For some time, Stephen Hicks had felt like something was off. “My relationship ended, then a lot of things started collapsing in front of me,” Hicks says. He began attending therapy, which made him realize that he needed to make a bigger change: “I wasn’t doing really terrible things, but I also wasn’t being the most ideal Stephen I could be,” he says. “The bar is really lowered for cisgender guys.”
So earlier this year, Hicks signed up for the pilot Rethink Masculinity class, a partnership between the Washington, D.C., Rape Crisis Center, Collective Action for Safe Spaces, and ReThink, an organization that works to prevent sexual assault.
The program bills itself as a class where men “learn how social constructs of masculinity harm them and the people around them, and work to construct healthier masculinities.” Or, as Hicks puts it, “It was eight weeks of guys discussing how they can address their actions with better self-awareness and less toxicity.”
“We spoke of emotional labor, consent, violence, communication, empathy, and vulnerability,” he adds, noting that the last subject, in particular, was a struggle for him: “[I was] trained and conditioned to be tough growing up.”
The Rethink program is the latest in a growing number of courses targeted toward people who identify as men, including the Men’s Project at the University of Wisconsin, Masculinity 101 at Brown, and the Duke Men’s Project at Duke. The goal, proponents say, is to help men examine their own biases and behaviors in order to cut down on misogyny and gender-based violence.
There’s no doubt that the problems these classes aim to tackle are pervasive ones — a reality that’s been made especially, painfully clear in recent days and weeks, as the Harvey Weinstein revelations have pushed discussions of sexual assault and harassment to the forefront. But can a class really be enough to chip away at something so deeply entrenched?
“It’s a promising approach,” says Eric Mankowski, associate chair of the psychology department at Portland State University and head of the school’s Gender and Violence Intervention Research Team, “but we don’t know whether they prevent sexual violence. Some studies show promising effects on attitudes and behavior intentions, but a single class is unlikely to undo years of socialization in toxic masculinity.”
For the past 25 years, Mankowski has taught a course titled Psychology of Men and Masculinities, which, he says, “deconstruct[s] how masculinity is socialized as a performative mask rather than a biological imperative.” He argues that the concept of “toxic masculinity” has four main components: suppression of anything stereotypically feminine; suppression of emotions related to vulnerability, like fear, sadness, or helplessness; male domination over women and other men; and aggression.
“From those four distal expectations come the proximal attitudes and behaviors, like ‘I deserve to have access to women’s bodies,’” he explains. “What we don’t know is if it’s more effective to address the distal or proximal ideas and behaviors.” Mankowski says alcohol abuse is a perfect example. “It numbs feelings and allows men to act aggressive. We can effectively address it, but we’re not addressing the underlying issue.
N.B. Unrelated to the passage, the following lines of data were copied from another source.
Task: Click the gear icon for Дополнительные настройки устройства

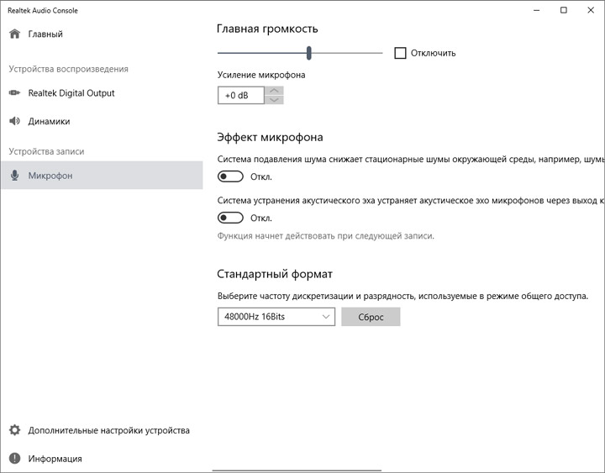Action: [x=14, y=430]
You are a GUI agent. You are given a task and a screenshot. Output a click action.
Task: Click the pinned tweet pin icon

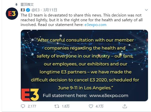click(17, 4)
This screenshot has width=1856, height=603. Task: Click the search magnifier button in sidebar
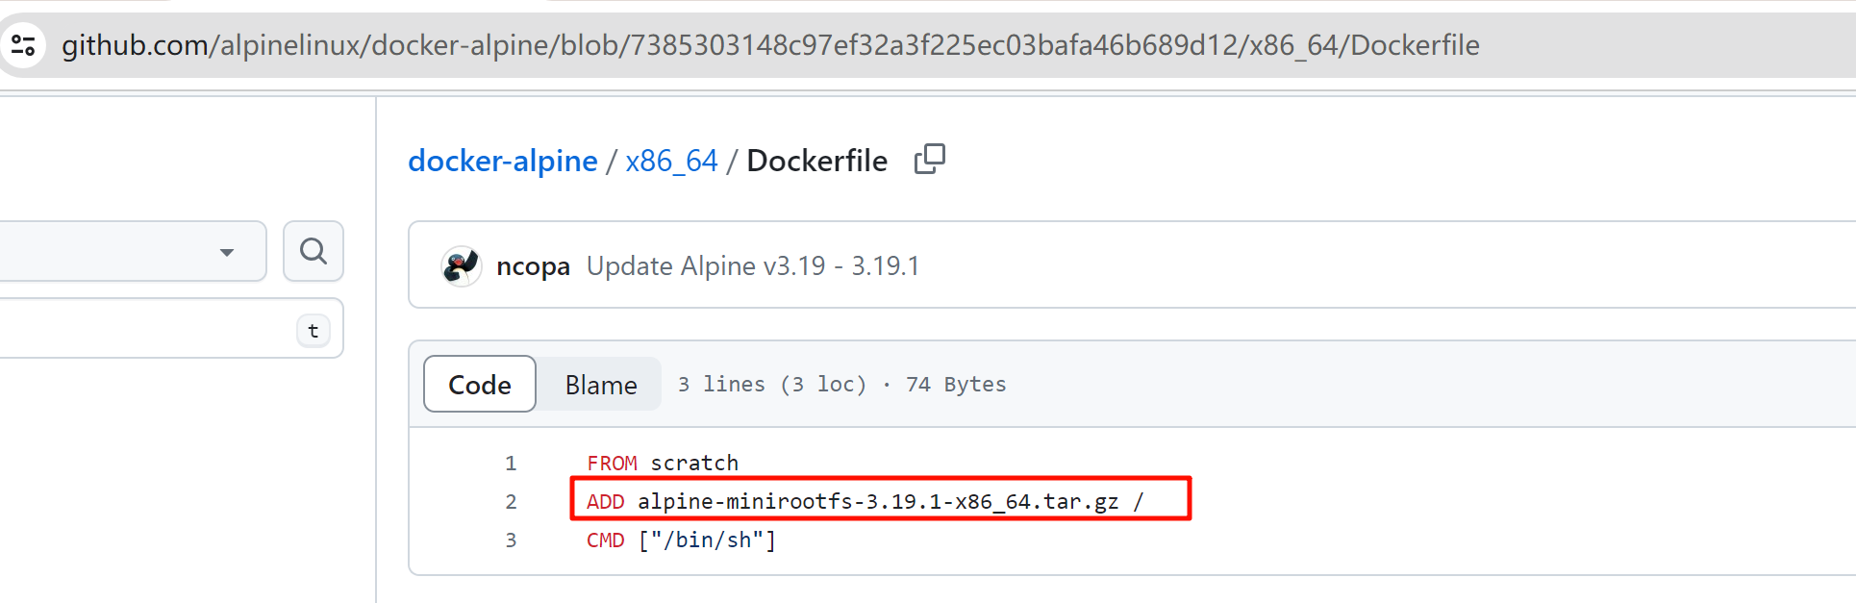(x=313, y=251)
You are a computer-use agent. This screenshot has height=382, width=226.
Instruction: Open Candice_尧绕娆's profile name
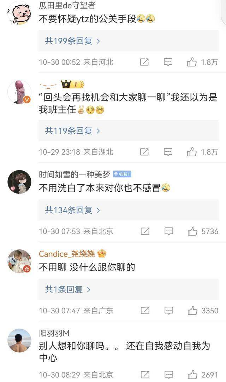point(67,254)
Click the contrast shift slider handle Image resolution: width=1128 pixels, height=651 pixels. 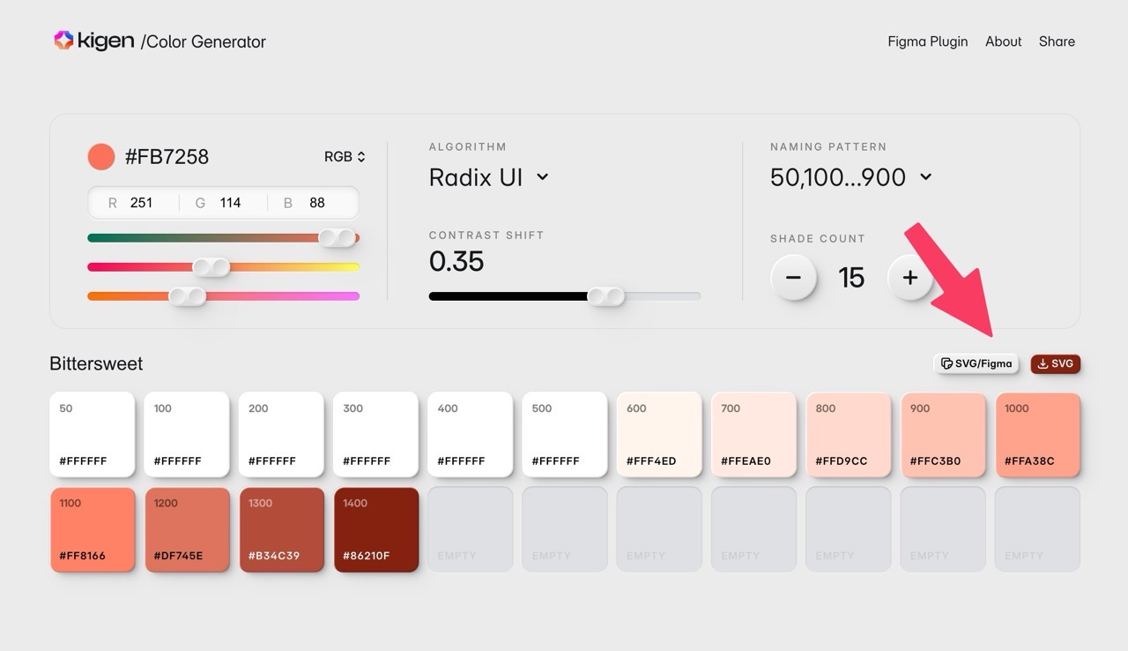(605, 296)

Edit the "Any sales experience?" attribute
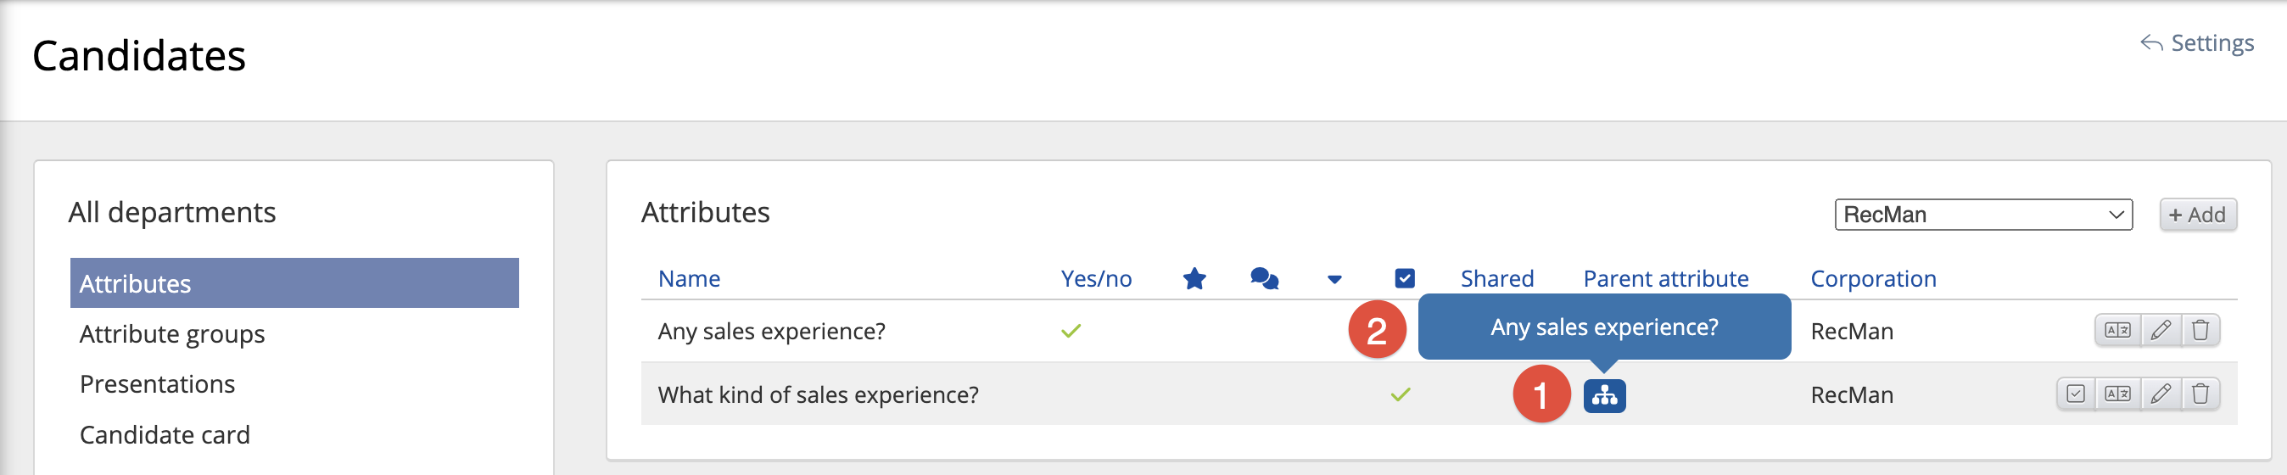coord(2160,330)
It’s functioning to help them display their manhood, so why would they stop?”
“We’ve spent many years addressing survivors and victim behavior, but ethically, and in terms of efficacy, that’s incomplete,” he adds. “We have to address the roots.” And while course evaluations show that his students typically absorb what he teaches, Mankowski notes, that doesn’t necessarily mean that the class is making a real-world difference: “It may change beliefs about gender,” he says, “but does it change behavior?”
It’s not a given, but it’s not impossible, either. Research consistently shows that holding sexist attitudes is associated with gender violence, for example, so it’s not unreasonable to hope that better beliefs can lead to better behavior. Studies have also demonstrated that bystander intervention training — a subject covered in Rethink classes — can be effective at reducing the incidence of sexual assault.
On the other hand, though, these classes are taking on a lot. Trying to undo a lifetime’s worth of lessons about how to act at home, in the workplace, and in public — it’s a lofty goal, especially when so much of what participants encounter outside the classroom contradicts what they learn within it. And some of the desired outcomes — increased vulnerability, more emotional openness — are difficult to measure.
But Hicks argues that these problems don’t negate what the classes can accomplish; the program, he says, isn’t designed as a fix for anything. It’s a step. Granted, it’s a step with limited reach — there’s probably a self-selection bias at work — but it’s a step nonetheless.
Since the class ended, Hicks says, he feels he has “been more deliberate about expressing emotions and making space for people.” (Over the summer, the class facilitators asked Hicks to become a co-director of the program, noting that he had been one of the most vocal participants.)
“You won’t be transformed by a ten-week class, but you’ve got to start somewhere. And ten weeks is better than no weeks,” Mankowski says. Those who are really committed to making a change, though, shouldn’t expect a one-and-done scenario: “The key is continued examination. You will have a difficult time maintaining anything unless you continue working on it.”